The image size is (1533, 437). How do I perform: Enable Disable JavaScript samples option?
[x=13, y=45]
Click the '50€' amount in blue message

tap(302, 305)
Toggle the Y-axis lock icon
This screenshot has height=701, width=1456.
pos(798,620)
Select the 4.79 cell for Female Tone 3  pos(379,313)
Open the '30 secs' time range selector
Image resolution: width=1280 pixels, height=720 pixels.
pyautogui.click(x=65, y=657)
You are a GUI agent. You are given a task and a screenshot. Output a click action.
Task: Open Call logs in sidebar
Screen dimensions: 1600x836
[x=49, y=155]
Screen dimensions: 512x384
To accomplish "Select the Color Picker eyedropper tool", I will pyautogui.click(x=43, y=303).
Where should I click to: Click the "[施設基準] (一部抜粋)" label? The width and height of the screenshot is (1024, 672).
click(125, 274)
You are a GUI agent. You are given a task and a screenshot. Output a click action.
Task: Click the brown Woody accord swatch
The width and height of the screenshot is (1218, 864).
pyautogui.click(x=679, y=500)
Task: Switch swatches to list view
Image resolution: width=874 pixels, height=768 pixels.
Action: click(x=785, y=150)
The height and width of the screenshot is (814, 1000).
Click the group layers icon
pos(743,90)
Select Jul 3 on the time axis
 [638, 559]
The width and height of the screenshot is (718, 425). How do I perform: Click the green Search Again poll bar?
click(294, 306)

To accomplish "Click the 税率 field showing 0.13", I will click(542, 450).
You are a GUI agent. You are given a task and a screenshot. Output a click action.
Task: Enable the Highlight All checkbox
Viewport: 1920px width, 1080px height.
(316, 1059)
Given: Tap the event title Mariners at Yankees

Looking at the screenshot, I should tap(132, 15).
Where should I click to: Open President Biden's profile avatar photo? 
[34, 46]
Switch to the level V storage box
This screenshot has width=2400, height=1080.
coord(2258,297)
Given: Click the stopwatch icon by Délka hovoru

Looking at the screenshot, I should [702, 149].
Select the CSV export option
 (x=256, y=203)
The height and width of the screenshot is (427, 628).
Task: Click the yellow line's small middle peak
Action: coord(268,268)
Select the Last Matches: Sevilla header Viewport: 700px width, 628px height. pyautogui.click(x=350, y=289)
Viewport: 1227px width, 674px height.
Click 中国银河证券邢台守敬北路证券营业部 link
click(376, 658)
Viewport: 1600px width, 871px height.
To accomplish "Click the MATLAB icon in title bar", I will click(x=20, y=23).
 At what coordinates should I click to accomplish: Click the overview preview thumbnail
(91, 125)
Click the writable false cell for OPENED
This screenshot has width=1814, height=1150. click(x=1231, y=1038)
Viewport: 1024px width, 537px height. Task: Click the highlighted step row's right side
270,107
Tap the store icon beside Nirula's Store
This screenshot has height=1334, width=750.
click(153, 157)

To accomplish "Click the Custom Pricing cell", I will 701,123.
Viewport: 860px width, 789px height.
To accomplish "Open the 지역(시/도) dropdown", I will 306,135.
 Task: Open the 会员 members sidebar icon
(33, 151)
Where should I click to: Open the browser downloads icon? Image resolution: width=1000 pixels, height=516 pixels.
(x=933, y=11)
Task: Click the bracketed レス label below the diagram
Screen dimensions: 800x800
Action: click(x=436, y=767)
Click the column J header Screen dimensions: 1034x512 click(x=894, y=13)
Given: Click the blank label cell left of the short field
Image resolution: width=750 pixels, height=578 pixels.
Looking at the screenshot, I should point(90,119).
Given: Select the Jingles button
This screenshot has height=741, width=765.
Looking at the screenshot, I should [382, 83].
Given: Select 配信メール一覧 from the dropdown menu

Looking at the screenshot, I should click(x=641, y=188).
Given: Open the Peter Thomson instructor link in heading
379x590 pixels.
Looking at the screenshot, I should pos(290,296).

________________________

ACTIVITY: Lines with "field" in the records above: copy every one of them.

EXERCISE ANSWER:
To accomplish "Click the 税率 field showing 0.13", I will click(542, 450).
Given: Click the blank label cell left of the short field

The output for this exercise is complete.